Aber der Prius Plug-In fährt nicht nur besser als das konventionelle Modell — er sieht auch besser aus. Zumindest innen. Denn wo es Standard-Prius nur für einen kleinen Touchscreen im zur Mitte gerückten Cockpit reicht, haben die Japaner ihrem ersten auf halbwegs große Stückzahlen ausgelegten Stromer gleich ein großes riesiges Tablet in die Mittelkonsole geschraubt, das mit seiner vertikalen Ausrichtung und den kunterbunten Grafiken einen Hauch von Tesla-Feeling aufkommen lässt.

Und damit man dem Plug-In-Modell seine Sonderstellung innerhalb der Prius-Familie auch von außen ansieht, blinzelt er aus markanten LED-Scheinwerfern und erlaubt sich für Rückscheibe und Heckspoiler eine eigenwillige Welle, die allerdings weniger futuristisch als verstörend aussieht.

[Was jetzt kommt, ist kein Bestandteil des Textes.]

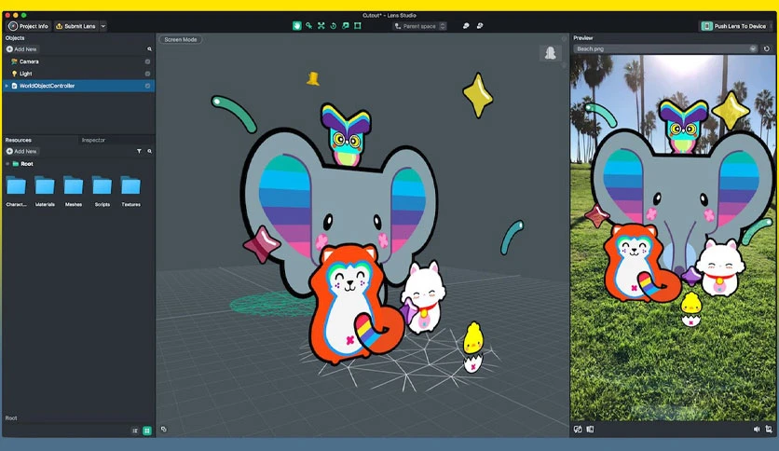Mute the preview with speaker icon
Screen dimensions: 779x451
(756, 430)
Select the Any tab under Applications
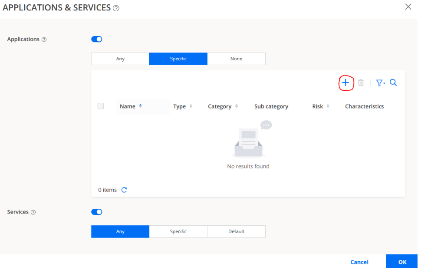This screenshot has width=421, height=270. tap(120, 59)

Vielleicht hätten die Ingenieure doch warten sollen, bis die Designer aus dem Urlaub zurück waren.

Bis zu 50 Kilometer ohne Verbrenner, endlich auch mal elektrisch ordentlich Gas geben, ohne dass gleich der Vierzylinder losknattert und sogar auf der Autobahn noch lautlos dahin surren — in der zweiten Auflage ist aus dem Prius Plug-In tatsächlich ein vernünftiger Teilzeitstromer geworden.

Und wäre da nicht der eklatante Preisunterschied von gut 20 Prozent, es wäre wahrscheinlich sogar der bessere Prius. Doch Toyota ist damit noch nicht zufrieden.

Nachdem die Japaner jahrelang mit dem reinen Akkuantrieb gefremdelt haben, sind sie jetzt wie elektrisiert und versprechen für das Ende des Jahrzehnts ihr erstes reines Elektroauto — mit noch größerem Akku und ganz ohne konventionellen Motor.